Data entries
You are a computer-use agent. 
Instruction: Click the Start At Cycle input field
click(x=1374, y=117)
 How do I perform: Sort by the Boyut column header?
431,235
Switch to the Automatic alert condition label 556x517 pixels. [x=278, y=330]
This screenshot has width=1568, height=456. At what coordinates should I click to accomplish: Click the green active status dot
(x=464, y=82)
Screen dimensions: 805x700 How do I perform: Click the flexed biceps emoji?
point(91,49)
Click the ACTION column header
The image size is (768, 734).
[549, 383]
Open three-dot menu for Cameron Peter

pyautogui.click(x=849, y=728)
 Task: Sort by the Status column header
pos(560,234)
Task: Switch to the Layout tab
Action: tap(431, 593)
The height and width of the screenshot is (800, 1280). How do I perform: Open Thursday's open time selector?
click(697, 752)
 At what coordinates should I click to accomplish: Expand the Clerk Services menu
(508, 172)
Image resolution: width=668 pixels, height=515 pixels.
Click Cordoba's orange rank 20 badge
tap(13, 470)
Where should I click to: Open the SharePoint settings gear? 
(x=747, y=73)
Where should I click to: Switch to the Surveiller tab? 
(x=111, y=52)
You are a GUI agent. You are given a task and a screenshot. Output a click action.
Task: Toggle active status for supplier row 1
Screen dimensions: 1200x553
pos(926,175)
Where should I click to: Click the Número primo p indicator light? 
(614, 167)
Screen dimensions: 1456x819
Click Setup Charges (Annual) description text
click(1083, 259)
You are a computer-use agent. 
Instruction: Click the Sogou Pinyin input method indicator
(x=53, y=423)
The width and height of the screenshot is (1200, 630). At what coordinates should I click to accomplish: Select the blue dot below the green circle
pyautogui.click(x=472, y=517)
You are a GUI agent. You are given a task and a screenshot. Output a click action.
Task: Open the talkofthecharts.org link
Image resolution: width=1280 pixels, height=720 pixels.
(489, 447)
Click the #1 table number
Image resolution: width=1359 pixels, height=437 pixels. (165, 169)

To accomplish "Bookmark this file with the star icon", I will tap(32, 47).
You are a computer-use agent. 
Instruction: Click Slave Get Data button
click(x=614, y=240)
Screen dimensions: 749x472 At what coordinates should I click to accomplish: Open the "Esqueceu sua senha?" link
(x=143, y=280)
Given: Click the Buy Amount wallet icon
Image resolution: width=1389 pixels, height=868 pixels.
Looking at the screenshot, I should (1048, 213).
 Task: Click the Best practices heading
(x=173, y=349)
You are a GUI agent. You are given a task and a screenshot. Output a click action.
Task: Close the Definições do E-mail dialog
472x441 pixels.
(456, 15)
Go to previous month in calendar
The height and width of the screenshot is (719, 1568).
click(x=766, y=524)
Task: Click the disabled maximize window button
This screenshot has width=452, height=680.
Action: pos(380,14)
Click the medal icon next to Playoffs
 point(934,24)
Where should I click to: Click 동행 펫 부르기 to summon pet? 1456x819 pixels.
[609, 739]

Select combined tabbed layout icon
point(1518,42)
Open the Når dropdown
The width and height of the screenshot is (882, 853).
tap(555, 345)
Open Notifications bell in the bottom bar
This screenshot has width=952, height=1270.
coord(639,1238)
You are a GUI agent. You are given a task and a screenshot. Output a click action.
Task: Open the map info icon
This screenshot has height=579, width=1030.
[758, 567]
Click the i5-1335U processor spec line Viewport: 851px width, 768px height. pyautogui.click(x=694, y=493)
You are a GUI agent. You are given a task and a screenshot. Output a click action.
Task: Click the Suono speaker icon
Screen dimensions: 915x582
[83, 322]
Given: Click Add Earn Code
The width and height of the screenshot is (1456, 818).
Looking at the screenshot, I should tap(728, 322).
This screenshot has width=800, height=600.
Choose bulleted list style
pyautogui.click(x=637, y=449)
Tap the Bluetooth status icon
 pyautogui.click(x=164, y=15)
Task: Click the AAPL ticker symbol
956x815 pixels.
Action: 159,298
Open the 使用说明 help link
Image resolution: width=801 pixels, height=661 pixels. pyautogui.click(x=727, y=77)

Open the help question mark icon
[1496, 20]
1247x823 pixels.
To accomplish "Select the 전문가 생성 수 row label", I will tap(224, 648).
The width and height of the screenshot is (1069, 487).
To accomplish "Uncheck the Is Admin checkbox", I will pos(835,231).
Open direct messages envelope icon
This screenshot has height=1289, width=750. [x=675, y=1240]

> [TASK PROMPT]: A word-for-word copy of the data above is the goal, so set it all down again.

> [SOLUTION TO THE EXERCISE]:
You are a computer-use agent. 
Instruction: Click the Start At Cycle input field
click(x=1374, y=117)
 How do I perform: Sort by the Boyut column header?
431,235
Switch to the Automatic alert condition label 556x517 pixels. [x=278, y=330]
This screenshot has width=1568, height=456. At what coordinates should I click to accomplish: Click the green active status dot
(x=464, y=82)
Screen dimensions: 805x700 How do I perform: Click the flexed biceps emoji?
point(91,49)
Click the ACTION column header
The image size is (768, 734).
[549, 383]
Open three-dot menu for Cameron Peter

pyautogui.click(x=849, y=728)
 Task: Sort by the Status column header
pos(560,234)
Task: Switch to the Layout tab
Action: tap(431, 593)
The height and width of the screenshot is (800, 1280). How do I perform: Open Thursday's open time selector?
click(697, 752)
 At what coordinates should I click to accomplish: Expand the Clerk Services menu
(508, 172)
Image resolution: width=668 pixels, height=515 pixels.
Click Cordoba's orange rank 20 badge
tap(13, 470)
Where should I click to: Open the SharePoint settings gear? 
(x=747, y=73)
Where should I click to: Switch to the Surveiller tab? 
(x=111, y=52)
You are a GUI agent. You are given a task and a screenshot. Output a click action.
Task: Toggle active status for supplier row 1
Screen dimensions: 1200x553
pos(926,175)
Where should I click to: Click the Número primo p indicator light? 
(614, 167)
Screen dimensions: 1456x819
Click Setup Charges (Annual) description text
click(1083, 259)
You are a computer-use agent. 
Instruction: Click the Sogou Pinyin input method indicator
(x=53, y=423)
The width and height of the screenshot is (1200, 630). At what coordinates should I click to accomplish: Select the blue dot below the green circle
pyautogui.click(x=472, y=517)
You are a GUI agent. You are given a task and a screenshot. Output a click action.
Task: Open the talkofthecharts.org link
Image resolution: width=1280 pixels, height=720 pixels.
(489, 447)
Click the #1 table number
Image resolution: width=1359 pixels, height=437 pixels. (165, 169)

To accomplish "Bookmark this file with the star icon", I will tap(32, 47).
You are a computer-use agent. 
Instruction: Click Slave Get Data button
click(x=614, y=240)
Screen dimensions: 749x472 At what coordinates should I click to accomplish: Open the "Esqueceu sua senha?" link
(x=143, y=280)
Given: Click the Buy Amount wallet icon
Image resolution: width=1389 pixels, height=868 pixels.
Looking at the screenshot, I should (1048, 213).
 Task: Click the Best practices heading
(x=173, y=349)
You are a GUI agent. You are given a task and a screenshot. Output a click action.
Task: Close the Definições do E-mail dialog
472x441 pixels.
(456, 15)
Go to previous month in calendar
The height and width of the screenshot is (719, 1568).
click(x=766, y=524)
Task: Click the disabled maximize window button
This screenshot has width=452, height=680.
Action: pos(380,14)
Click the medal icon next to Playoffs
 point(934,24)
Where should I click to: Click 동행 펫 부르기 to summon pet? 1456x819 pixels.
[609, 739]

Select combined tabbed layout icon
point(1518,42)
Open the Når dropdown
The width and height of the screenshot is (882, 853).
tap(555, 345)
Open Notifications bell in the bottom bar
This screenshot has width=952, height=1270.
coord(639,1238)
You are a GUI agent. You are given a task and a screenshot. Output a click action.
Task: Open the map info icon
This screenshot has height=579, width=1030.
[758, 567]
Click the i5-1335U processor spec line Viewport: 851px width, 768px height. pyautogui.click(x=694, y=493)
You are a GUI agent. You are given a task and a screenshot. Output a click action.
Task: Click the Suono speaker icon
Screen dimensions: 915x582
[83, 322]
Given: Click Add Earn Code
The width and height of the screenshot is (1456, 818).
Looking at the screenshot, I should tap(728, 322).
This screenshot has width=800, height=600.
Choose bulleted list style
pyautogui.click(x=637, y=449)
Tap the Bluetooth status icon
 pyautogui.click(x=164, y=15)
Task: Click the AAPL ticker symbol
956x815 pixels.
Action: 159,298
Open the 使用说明 help link
Image resolution: width=801 pixels, height=661 pixels. pyautogui.click(x=727, y=77)

Open the help question mark icon
[1496, 20]
1247x823 pixels.
To accomplish "Select the 전문가 생성 수 row label", I will tap(224, 648).
The width and height of the screenshot is (1069, 487).
To accomplish "Uncheck the Is Admin checkbox", I will pos(835,231).
Open direct messages envelope icon
This screenshot has height=1289, width=750. [x=675, y=1240]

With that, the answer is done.